» **What to do**:
Using the records below, find every line that includes "printer" and copy it.

» **Dataset records**:
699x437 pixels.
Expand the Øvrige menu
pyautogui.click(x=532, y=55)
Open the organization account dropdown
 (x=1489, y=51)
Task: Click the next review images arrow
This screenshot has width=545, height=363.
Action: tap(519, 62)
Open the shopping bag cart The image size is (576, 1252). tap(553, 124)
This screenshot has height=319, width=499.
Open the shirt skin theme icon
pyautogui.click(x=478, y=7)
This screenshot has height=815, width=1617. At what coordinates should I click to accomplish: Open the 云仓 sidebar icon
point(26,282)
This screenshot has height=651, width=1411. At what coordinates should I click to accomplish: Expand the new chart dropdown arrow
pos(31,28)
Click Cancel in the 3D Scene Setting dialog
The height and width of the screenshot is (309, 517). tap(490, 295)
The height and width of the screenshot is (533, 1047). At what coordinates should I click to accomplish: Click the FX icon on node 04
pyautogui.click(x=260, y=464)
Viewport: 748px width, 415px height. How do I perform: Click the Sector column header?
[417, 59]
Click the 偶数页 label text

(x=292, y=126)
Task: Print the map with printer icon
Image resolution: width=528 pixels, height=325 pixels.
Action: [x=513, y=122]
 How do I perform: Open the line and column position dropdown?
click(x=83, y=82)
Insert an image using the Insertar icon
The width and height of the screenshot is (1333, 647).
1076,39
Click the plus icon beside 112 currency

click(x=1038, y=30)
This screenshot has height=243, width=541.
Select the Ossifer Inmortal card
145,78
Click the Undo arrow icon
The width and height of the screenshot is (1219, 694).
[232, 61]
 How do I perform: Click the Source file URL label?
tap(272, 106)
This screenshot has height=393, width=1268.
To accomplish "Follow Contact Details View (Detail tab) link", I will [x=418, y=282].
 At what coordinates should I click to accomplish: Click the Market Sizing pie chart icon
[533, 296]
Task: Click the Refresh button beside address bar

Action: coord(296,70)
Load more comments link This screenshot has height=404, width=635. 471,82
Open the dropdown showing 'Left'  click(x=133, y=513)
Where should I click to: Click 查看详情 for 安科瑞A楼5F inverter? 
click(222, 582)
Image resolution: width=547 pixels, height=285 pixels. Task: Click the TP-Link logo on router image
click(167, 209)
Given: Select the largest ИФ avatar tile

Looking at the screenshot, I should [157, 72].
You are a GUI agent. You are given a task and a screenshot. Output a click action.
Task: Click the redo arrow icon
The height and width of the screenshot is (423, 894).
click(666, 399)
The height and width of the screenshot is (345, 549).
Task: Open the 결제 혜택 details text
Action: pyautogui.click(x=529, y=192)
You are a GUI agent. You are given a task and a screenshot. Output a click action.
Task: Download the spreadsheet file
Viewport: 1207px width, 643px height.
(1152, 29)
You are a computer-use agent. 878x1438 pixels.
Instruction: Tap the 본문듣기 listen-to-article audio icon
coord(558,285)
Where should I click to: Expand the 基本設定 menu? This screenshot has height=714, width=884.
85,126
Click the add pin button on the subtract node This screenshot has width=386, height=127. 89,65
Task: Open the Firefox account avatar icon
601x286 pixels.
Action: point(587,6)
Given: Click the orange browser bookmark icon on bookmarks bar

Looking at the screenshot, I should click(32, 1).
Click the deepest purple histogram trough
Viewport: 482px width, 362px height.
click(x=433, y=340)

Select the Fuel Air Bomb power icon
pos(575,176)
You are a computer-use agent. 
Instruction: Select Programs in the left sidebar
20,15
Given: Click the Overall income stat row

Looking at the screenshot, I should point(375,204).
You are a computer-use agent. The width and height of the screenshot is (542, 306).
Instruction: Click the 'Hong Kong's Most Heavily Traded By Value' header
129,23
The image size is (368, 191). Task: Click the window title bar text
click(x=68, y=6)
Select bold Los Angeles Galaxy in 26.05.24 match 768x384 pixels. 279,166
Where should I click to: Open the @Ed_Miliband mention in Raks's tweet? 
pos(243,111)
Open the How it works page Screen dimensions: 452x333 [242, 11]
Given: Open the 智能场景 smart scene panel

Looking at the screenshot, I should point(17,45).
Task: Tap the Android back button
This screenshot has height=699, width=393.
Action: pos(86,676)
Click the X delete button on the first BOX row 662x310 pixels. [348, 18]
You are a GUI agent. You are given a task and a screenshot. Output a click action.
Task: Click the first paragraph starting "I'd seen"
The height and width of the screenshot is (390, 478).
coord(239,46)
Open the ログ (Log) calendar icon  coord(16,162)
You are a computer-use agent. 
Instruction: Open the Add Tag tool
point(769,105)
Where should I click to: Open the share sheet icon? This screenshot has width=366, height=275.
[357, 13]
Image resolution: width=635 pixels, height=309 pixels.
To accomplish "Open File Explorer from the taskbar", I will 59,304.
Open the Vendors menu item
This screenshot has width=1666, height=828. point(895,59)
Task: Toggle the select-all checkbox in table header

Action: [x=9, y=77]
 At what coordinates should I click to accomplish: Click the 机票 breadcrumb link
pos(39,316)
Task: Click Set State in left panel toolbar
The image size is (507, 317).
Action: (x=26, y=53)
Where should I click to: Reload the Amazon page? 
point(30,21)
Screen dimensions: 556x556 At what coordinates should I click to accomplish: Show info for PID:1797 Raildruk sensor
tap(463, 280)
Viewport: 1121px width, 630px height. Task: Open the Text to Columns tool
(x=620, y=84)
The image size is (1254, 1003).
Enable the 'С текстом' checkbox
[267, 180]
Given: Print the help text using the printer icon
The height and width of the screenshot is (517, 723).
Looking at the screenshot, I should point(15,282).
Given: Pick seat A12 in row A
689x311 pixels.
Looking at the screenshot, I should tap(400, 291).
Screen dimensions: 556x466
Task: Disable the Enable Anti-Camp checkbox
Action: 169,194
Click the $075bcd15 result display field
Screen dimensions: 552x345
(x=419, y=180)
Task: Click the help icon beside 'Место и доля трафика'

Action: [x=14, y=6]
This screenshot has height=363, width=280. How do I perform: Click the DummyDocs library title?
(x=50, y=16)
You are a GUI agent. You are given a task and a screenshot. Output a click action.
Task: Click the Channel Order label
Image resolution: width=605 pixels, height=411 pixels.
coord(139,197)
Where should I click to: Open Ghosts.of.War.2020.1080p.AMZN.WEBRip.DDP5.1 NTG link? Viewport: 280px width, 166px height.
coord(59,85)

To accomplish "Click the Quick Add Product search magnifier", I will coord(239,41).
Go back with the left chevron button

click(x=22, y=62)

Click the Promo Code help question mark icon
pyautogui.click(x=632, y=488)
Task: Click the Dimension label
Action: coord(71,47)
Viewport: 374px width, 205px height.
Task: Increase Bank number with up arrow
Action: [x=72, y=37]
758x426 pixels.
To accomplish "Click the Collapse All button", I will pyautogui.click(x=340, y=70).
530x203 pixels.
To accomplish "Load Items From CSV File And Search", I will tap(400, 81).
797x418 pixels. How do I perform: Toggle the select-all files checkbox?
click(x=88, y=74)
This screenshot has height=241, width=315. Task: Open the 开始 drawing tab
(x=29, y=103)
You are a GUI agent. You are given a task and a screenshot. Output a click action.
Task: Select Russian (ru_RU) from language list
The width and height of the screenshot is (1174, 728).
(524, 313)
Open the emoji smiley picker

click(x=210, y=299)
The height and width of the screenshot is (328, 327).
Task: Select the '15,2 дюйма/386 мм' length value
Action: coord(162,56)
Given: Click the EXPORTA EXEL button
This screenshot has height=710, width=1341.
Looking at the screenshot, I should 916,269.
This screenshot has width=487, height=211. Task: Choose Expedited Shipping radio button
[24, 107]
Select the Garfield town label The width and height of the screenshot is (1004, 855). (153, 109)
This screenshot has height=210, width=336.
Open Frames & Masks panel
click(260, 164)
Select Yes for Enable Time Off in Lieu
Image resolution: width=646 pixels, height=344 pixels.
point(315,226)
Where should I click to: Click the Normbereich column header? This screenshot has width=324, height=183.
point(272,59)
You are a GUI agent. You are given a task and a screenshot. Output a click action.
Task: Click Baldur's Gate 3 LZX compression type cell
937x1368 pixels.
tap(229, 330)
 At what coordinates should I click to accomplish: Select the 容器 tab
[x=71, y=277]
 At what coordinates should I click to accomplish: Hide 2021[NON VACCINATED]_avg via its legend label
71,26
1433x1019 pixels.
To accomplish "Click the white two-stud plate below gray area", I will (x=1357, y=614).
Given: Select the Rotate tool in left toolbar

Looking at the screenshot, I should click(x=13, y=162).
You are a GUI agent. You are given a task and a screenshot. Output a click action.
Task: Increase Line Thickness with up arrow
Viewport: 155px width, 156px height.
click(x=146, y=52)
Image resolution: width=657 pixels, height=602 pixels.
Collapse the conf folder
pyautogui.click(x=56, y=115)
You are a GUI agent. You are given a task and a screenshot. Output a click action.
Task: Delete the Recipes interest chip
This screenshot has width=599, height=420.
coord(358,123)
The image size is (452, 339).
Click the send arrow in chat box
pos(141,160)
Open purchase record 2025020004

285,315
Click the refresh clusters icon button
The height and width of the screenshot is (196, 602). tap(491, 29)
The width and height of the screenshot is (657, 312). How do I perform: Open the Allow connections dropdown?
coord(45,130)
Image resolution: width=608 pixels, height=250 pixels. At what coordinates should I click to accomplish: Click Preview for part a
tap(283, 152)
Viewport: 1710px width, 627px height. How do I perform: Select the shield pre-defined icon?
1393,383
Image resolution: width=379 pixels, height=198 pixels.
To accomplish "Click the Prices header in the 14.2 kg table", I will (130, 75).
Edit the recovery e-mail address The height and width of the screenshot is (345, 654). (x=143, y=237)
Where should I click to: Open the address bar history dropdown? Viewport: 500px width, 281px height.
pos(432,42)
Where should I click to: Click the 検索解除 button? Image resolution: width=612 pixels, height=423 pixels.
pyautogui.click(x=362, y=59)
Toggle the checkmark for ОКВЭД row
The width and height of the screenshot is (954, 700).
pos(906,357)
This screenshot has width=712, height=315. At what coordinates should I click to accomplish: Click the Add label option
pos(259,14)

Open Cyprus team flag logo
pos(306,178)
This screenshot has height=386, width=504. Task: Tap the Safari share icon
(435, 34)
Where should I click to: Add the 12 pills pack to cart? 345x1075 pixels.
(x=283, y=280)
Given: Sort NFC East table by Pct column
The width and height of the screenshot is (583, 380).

» **Output**:
Task: Print the map with printer icon
Given: Print the help text using the printer icon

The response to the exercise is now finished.